But you don’t have to go all the way to France to enjoy luscious strawberries. We grow plenty in northern Michigan. In fact, Michigan growers produce over 43,000 tons of the nation’s fifth favorite fruit. While Emmet and surrounding counties aren’t the top producers, you’ll find plenty of berries to satisfy your taste buds.

First, check out this guide, featuring the harvest months for all variety of fresh produce. Not only will you find strawberries, with their tragically short season in June, you’ll discover the best months to go on the hunt for apricots, blueberries, asparagus, sugar snap peas, and all sorts of other local produce.

For the freshest of the fresh strawberries, you’ve got several regional options.

First, try local farmers markets. Downtown Petoskey Farmers Market, held between the end of May and September, is loaded with strawberries come June. Fruit Coast Farms, Guntzvillers Berry Farm, Dhaseeler Farm, and others usually have strawberries available during the season. Plus, you can often hear live music, purchase gourmet mushrooms (including morels), find purveyors of locally raised meat, and peruse table after table of locally-grown vegetables. Emmet County Recycling will be on hand with their compost collector, so bring your kitchen scraps for composting.

The Petoskey Market is located on Howard St. between Michigan and Mitchell. That means you’ll be a stone’s throw away from famed lunch spot Julienne Tomatoes, and around the corner from Tillie’s Tafel, one of the finest cinnamon roll purveyors in the land.

The Boyne City Farmer’s Market, located at Veterans Park on Wednesdays and Saturdays all through the summer, is another reliable spot for summer strawberries. Providence Organic Farm out of Central Lake travels to Boyne each week to sling strawberries, and they’re one of the few folks in northern Michigan to host a strawberry U-pick. According to Ellie Romeyn of Providence, U-pick availability depends on the year and the yield. Even though they’ve held it at their farm/market/natural foods store/café/petting zoo most years, definitely check for availability before you head out there. Dhaseeler Farm, Guntzviller’s Berries, and occasionally Interwater Farms also show up with fresh strawberries.

• _Stated problem A_
Condense the paragraph of the strawberry article that begins "First, try local farmers markets" into a bulleted list that retains its main facts.
• _Stated problem B_
According to the strawberry article, on which days of the week is the Boyne City Farmer's Market held?
• _Stated problem C_
Reproduce the portion of the strawberry article starting at "First, check out" and ending at "several regional options.", substituting "green beans" for "sugar snap peas".
Respond using only the strawberry article above.

Text and item location entries

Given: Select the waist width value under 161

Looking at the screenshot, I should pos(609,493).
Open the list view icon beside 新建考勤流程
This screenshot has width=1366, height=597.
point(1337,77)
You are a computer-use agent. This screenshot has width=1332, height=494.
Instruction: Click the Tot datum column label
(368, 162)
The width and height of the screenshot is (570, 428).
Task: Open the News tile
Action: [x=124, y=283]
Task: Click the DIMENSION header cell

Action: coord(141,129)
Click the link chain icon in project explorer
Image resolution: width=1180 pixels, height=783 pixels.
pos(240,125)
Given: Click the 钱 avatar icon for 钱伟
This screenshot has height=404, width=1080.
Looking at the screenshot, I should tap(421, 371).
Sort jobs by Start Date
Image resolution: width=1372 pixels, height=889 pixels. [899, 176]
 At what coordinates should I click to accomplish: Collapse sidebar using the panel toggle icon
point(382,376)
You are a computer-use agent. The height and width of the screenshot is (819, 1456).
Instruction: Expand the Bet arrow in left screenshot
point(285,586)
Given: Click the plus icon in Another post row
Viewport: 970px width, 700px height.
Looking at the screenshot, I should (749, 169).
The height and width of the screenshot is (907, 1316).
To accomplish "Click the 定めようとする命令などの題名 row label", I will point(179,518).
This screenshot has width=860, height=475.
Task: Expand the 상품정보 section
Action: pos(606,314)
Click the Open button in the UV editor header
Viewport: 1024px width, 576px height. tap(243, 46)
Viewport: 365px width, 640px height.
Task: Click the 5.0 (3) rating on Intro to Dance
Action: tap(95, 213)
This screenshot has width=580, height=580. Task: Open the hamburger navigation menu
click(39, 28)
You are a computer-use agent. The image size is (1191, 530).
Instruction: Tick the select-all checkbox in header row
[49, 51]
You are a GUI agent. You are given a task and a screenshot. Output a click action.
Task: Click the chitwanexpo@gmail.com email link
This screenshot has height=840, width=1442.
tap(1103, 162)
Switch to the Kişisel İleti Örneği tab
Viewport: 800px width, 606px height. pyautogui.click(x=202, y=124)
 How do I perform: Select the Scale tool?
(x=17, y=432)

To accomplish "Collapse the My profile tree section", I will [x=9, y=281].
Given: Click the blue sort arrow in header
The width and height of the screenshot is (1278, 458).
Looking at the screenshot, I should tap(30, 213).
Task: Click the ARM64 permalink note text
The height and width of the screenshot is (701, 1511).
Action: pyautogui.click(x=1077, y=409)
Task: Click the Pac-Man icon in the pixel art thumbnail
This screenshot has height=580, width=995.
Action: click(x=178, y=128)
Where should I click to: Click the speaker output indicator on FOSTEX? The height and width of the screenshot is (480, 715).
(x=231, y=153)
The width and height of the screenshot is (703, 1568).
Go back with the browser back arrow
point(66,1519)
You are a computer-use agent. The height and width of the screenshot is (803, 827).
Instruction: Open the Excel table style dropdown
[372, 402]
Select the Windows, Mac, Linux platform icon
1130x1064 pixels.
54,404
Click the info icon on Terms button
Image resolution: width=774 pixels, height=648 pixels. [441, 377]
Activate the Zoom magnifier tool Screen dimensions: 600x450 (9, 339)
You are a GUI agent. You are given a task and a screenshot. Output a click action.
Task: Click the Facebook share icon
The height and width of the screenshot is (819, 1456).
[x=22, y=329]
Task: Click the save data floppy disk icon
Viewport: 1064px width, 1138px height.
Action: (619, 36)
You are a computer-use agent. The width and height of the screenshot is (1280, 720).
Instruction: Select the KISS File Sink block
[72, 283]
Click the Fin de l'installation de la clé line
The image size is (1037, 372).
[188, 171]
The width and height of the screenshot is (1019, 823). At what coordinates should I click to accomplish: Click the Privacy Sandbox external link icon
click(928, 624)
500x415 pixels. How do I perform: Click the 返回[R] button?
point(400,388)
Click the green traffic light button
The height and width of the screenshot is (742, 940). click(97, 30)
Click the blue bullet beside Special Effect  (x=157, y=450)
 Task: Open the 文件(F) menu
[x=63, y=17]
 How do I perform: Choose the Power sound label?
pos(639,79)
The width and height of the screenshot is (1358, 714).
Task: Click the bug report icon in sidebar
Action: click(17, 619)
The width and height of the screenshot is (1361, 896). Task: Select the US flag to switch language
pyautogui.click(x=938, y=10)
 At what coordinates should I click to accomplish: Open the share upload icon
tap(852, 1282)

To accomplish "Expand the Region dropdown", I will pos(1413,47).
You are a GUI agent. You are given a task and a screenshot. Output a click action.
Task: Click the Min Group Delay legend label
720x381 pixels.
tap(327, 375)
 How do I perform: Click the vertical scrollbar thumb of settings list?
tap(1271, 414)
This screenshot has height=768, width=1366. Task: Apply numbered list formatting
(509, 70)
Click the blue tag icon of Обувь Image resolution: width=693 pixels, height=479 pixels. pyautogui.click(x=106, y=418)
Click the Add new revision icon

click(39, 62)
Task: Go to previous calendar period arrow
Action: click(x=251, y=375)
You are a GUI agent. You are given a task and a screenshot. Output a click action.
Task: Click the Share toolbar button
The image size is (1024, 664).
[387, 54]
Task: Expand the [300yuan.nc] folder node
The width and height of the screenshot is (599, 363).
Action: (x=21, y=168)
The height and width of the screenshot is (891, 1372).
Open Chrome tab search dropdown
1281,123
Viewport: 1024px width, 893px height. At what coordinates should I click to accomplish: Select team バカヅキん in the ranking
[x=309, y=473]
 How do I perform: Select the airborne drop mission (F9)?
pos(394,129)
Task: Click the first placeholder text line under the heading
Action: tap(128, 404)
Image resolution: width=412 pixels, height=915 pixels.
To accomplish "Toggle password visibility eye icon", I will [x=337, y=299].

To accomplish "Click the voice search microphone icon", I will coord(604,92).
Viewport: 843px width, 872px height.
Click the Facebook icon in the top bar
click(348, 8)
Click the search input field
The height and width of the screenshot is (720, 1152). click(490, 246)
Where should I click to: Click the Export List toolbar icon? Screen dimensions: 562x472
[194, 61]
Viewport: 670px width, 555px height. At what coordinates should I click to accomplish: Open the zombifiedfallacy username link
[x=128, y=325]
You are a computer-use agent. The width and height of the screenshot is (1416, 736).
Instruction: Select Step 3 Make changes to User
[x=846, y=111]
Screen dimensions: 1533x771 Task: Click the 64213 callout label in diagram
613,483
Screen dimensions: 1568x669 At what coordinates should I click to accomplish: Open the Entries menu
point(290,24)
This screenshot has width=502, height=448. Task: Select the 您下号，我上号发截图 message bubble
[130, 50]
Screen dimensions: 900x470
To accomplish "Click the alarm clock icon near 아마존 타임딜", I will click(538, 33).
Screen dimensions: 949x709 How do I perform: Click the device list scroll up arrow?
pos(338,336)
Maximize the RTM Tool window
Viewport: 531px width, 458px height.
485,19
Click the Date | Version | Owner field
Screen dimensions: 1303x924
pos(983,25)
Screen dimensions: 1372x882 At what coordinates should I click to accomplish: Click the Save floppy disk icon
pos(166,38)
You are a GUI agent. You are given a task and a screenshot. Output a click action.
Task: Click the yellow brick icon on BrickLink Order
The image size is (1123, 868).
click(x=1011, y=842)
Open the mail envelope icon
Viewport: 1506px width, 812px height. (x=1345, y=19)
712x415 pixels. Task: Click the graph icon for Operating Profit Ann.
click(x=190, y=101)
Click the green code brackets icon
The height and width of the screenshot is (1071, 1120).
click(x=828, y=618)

• _Full solution A_
- Local farmers markets are the first option to try.
- Downtown Petoskey Farmers Market runs from the end of May through September and is well stocked with strawberries in June.
- Fruit Coast Farms, Guntzvillers Berry Farm, Dhaseeler Farm, and others usually sell strawberries during the season.
- Visitors can often enjoy live music, buy gourmet mushrooms (including morels), find locally raised meat, and browse many tables of locally grown vegetables.
- Emmet County Recycling attends with a compost collector, so shoppers may bring kitchen scraps for composting.

• _Full solution B_
Wednesdays and Saturdays.

• _Full solution C_
First, check out this guide, featuring the harvest months for all variety of fresh produce. Not only will you find strawberries, with their tragically short season in June, you’ll discover the best months to go on the hunt for apricots, blueberries, asparagus, green beans, and all sorts of other local produce.

For the freshest of the fresh strawberries, you’ve got several regional options.